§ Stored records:
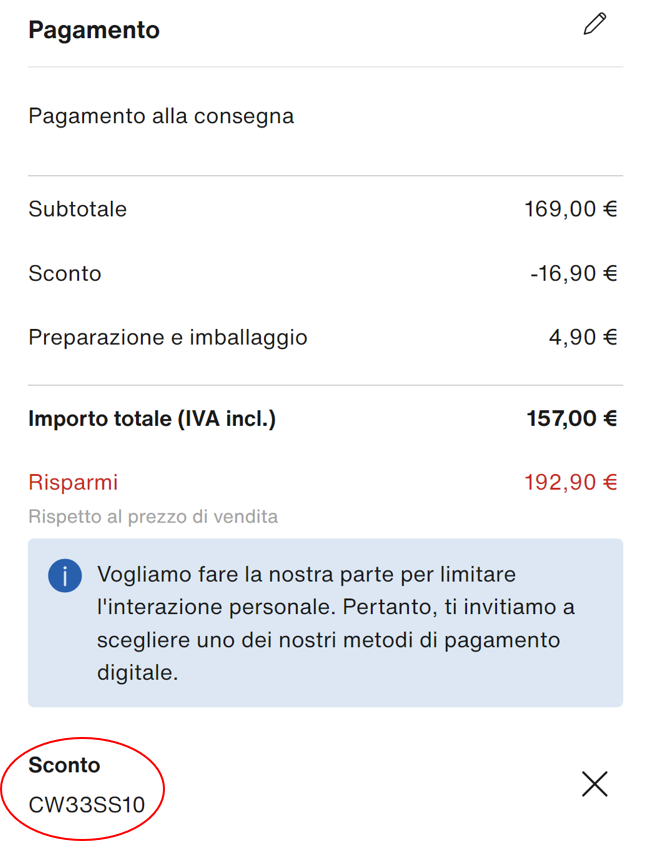Click the notice's first line starting 'Vogliamo fare'

(306, 575)
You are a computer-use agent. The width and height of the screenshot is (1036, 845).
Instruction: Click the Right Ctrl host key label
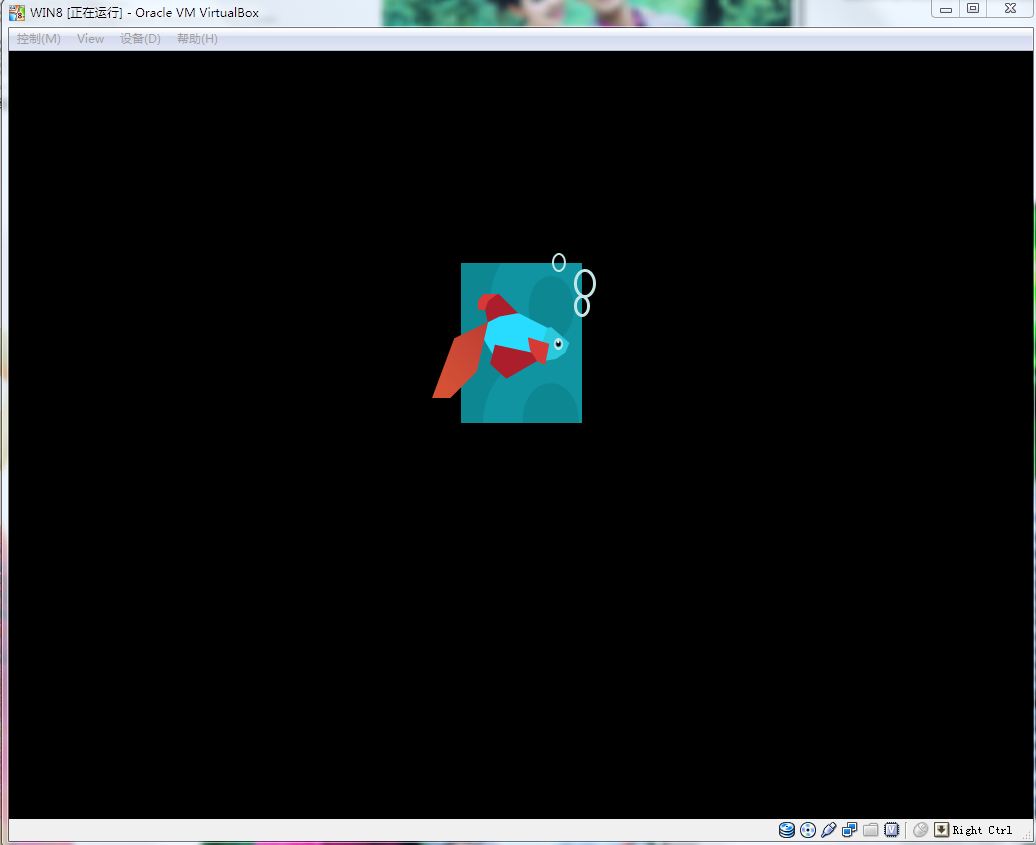click(982, 830)
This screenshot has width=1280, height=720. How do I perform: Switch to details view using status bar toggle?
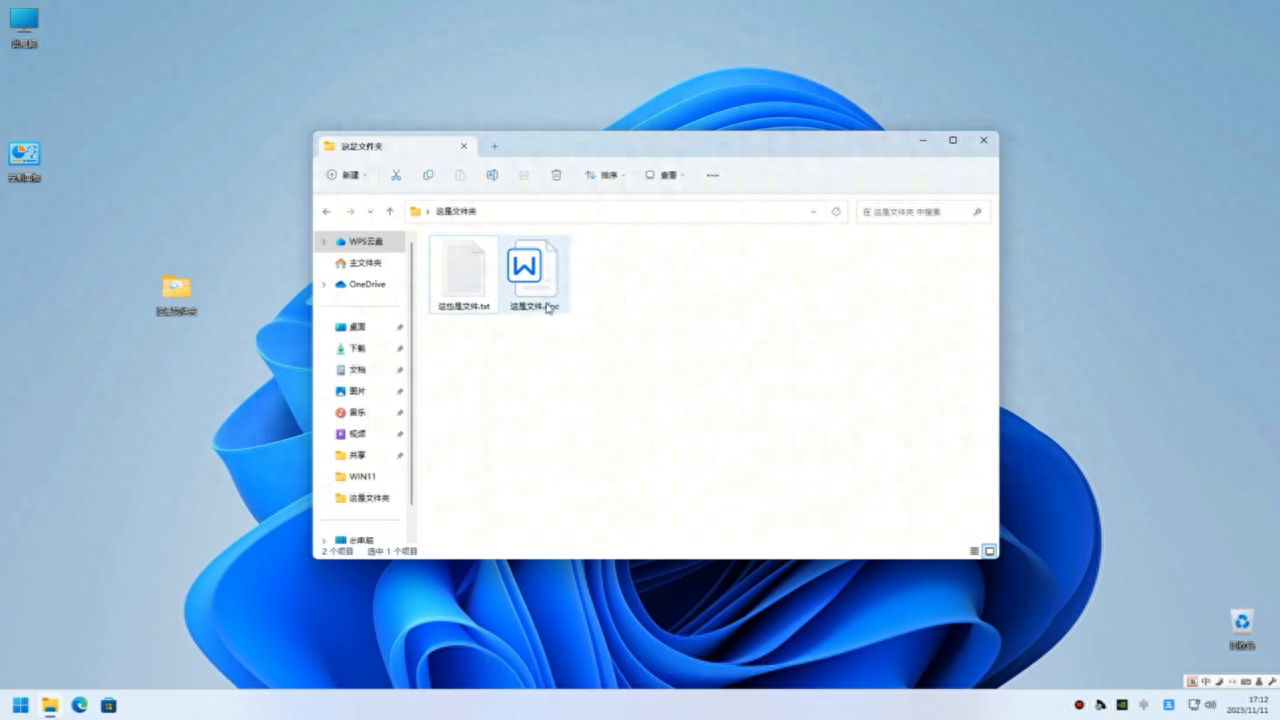point(973,551)
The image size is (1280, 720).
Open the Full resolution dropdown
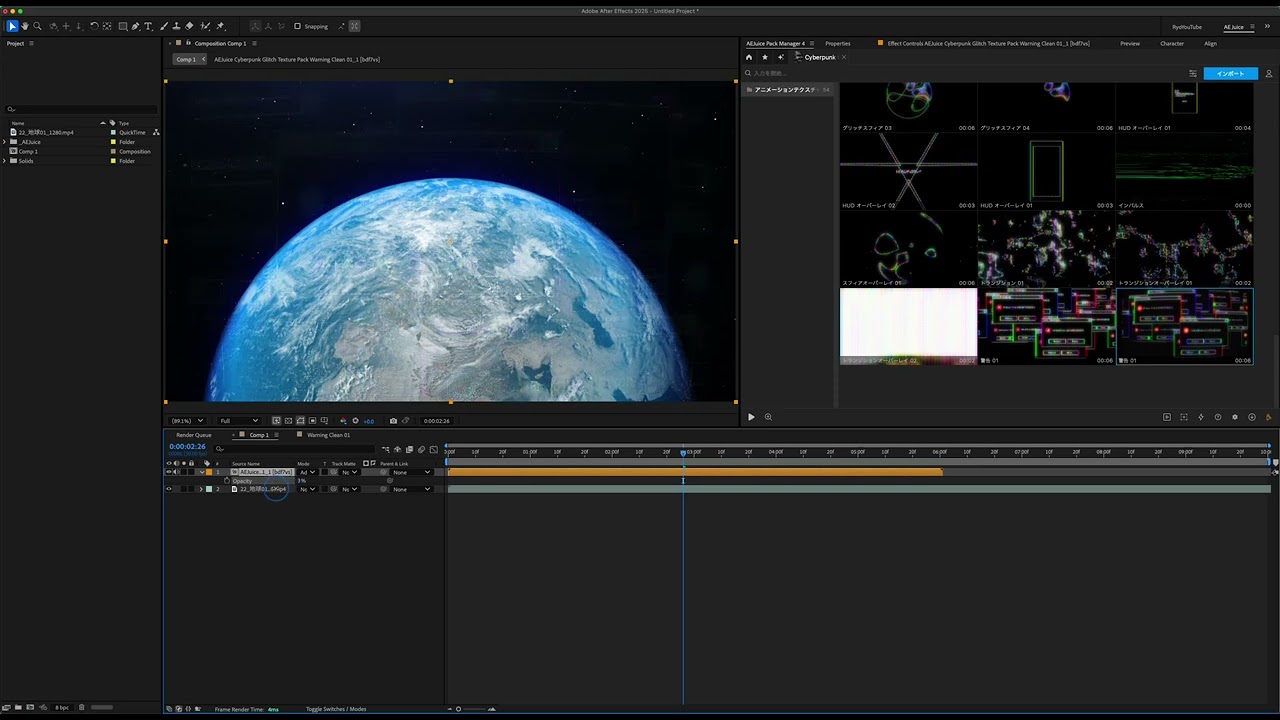pyautogui.click(x=239, y=421)
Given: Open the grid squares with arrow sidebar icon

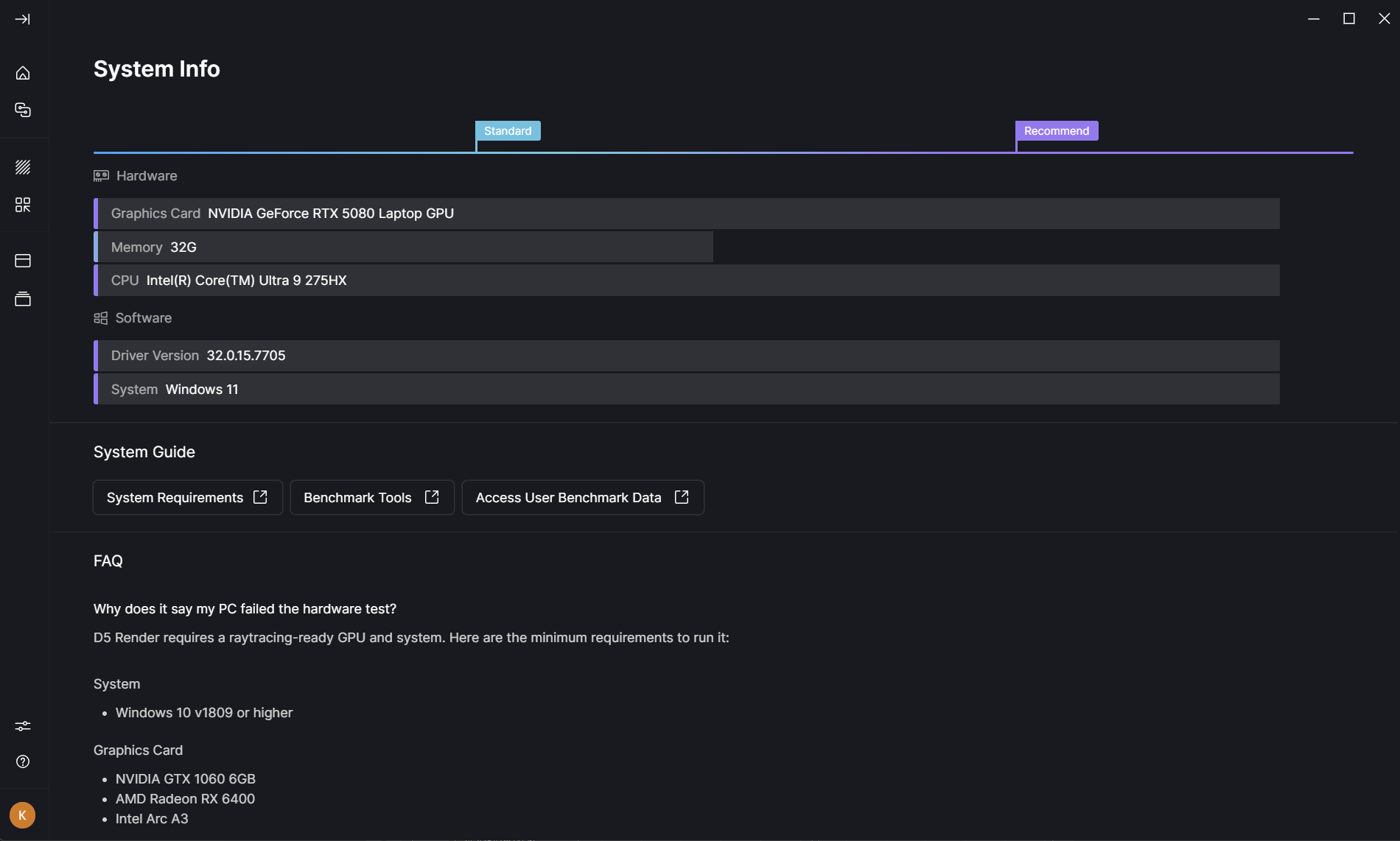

§ YOUR ASSIGNMENT: Starting at the line that contains "The image size is (1280, 720)." and ending with the last line of the data, transcribe every line exactly; skip the pictures.

§ EXPECTED OUTPUT:
The image size is (1280, 720).
Open the Full resolution dropdown
pyautogui.click(x=239, y=421)
Given: Open the grid squares with arrow sidebar icon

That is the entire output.